Well, you can get UnRAR and RAR for MacOS X, and I think StuffIt supports it too.

Okay, I tried stuffit and gumby, they both report errors with the format

:-\

UnRAR cli app works

AAC at 128kbps v2 listening test - FINISHED

Reply #20
Quote
Quote
Quote
Anyone want to post the comments archive zipped?

Well, you can get UnRAR and RAR for MacOS X, and I think StuffIt supports it too.

Okay, I tried stuffit and gumby, they both report errors with the format

:-\

UnRAR cli app works

UnRarX should probably work too, and is a little nicer than using the commandline tool.

AAC at 128kbps v2 listening test - FINISHED

Reply #21
Some comments:

1) iTunes result is nice, but I think our progress is even nicer! In the previous test iTunes clearly beat Nero. Now it's getting quite arguable whether it's really better  Next major Nero release will be very intresting.

2) Somebody said that iTunes is more efficient because of bitrate - that's simply not true. The average bitrates of both codecs with the used settings is within +-3 kbps.

3) About interpreting the results. Is the graph correct?
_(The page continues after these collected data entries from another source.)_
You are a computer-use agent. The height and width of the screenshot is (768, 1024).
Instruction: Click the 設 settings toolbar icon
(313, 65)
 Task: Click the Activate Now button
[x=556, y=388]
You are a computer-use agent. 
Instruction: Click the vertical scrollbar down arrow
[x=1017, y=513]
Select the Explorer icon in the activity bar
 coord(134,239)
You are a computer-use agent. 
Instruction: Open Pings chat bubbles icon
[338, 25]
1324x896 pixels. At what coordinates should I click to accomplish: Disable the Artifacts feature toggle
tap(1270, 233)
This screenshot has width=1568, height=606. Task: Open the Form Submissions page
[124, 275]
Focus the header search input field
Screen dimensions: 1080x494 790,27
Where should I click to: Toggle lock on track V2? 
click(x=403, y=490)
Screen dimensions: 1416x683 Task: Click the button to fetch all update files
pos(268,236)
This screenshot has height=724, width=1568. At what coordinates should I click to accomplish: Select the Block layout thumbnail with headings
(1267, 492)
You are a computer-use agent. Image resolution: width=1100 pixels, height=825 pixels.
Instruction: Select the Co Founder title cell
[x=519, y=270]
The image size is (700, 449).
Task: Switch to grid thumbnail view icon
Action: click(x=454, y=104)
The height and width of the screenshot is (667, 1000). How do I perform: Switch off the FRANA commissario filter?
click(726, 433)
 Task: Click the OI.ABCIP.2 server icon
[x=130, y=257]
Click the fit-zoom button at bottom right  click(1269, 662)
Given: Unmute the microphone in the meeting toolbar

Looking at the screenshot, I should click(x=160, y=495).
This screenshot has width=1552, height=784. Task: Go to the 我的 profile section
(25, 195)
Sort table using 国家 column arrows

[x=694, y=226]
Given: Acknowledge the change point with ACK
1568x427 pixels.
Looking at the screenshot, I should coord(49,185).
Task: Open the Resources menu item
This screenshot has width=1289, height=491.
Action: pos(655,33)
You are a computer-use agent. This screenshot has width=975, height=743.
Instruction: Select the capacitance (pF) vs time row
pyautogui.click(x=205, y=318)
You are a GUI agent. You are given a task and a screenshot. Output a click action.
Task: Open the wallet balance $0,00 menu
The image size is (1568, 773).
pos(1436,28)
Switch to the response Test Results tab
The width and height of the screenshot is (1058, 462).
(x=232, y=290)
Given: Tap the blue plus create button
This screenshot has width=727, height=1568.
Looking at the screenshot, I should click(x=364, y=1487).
It is stated that the overlap is really small. But on the graph it is very large.

AAC at 128kbps v2 listening test - FINISHED

Reply #22
Well, thankyou to rjamorim for running the test

Was very interesting, I'm looking forward to the multi-format test now

AAC at 128kbps v2 listening test - FINISHED

Reply #23
Quote
2) Somebody said that iTunes is more efficient because of bitrate - that's simply not true. The average bitrates of both codecs with the used settings is within +-3 kbps.

Depends of the genre.
I've encoded ~1500 files with latest Nero build (and a VBR profile especially optimized for this test), only classical, and bitrate is close to 140 kbps. And quality have serious issues. I really hope that problems will quickly be solved. But in my opinon, current encoder have still problems with efficiency AND with quality.


Anyway, faac surprises me. I really wonder if -q115 is the best preset for this encoder. I remember that in my last test, I've used ABR, safer. Is the bitrate table ready? It wouldn't surprises me if faac obtained good results on sample with bitrate > 140, and bad one with bitrate < 120.

Good job for all AAC developers. Many people discovered that 128 kbps are close to be transparent, if not totally transparent. And thanks to Roberto, for this nice test.

AAC at 128kbps v2 listening test - FINISHED

Reply #24
Yes, it is true that some codecs are more fit to a genre than others. This does not change my point at all - on a sample of various genres, the bitrate was not abnormally high, and apparently the quality is very good, too, so the efficiency argument is false.